### DATA FOR PROCESSING:
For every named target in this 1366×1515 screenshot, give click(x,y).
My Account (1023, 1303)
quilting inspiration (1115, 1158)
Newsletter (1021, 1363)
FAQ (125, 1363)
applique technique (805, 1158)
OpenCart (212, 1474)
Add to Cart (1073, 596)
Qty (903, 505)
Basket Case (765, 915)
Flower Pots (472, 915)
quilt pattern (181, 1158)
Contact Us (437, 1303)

### WHAT THE TASK REQUIRES:
Copy every line above exactly.

### RESULT OF THE TASK:
For every named target in this 1366×1515 screenshot, give click(x,y).
My Account (1023, 1303)
quilting inspiration (1115, 1158)
Newsletter (1021, 1363)
FAQ (125, 1363)
applique technique (805, 1158)
OpenCart (212, 1474)
Add to Cart (1073, 596)
Qty (903, 505)
Basket Case (765, 915)
Flower Pots (472, 915)
quilt pattern (181, 1158)
Contact Us (437, 1303)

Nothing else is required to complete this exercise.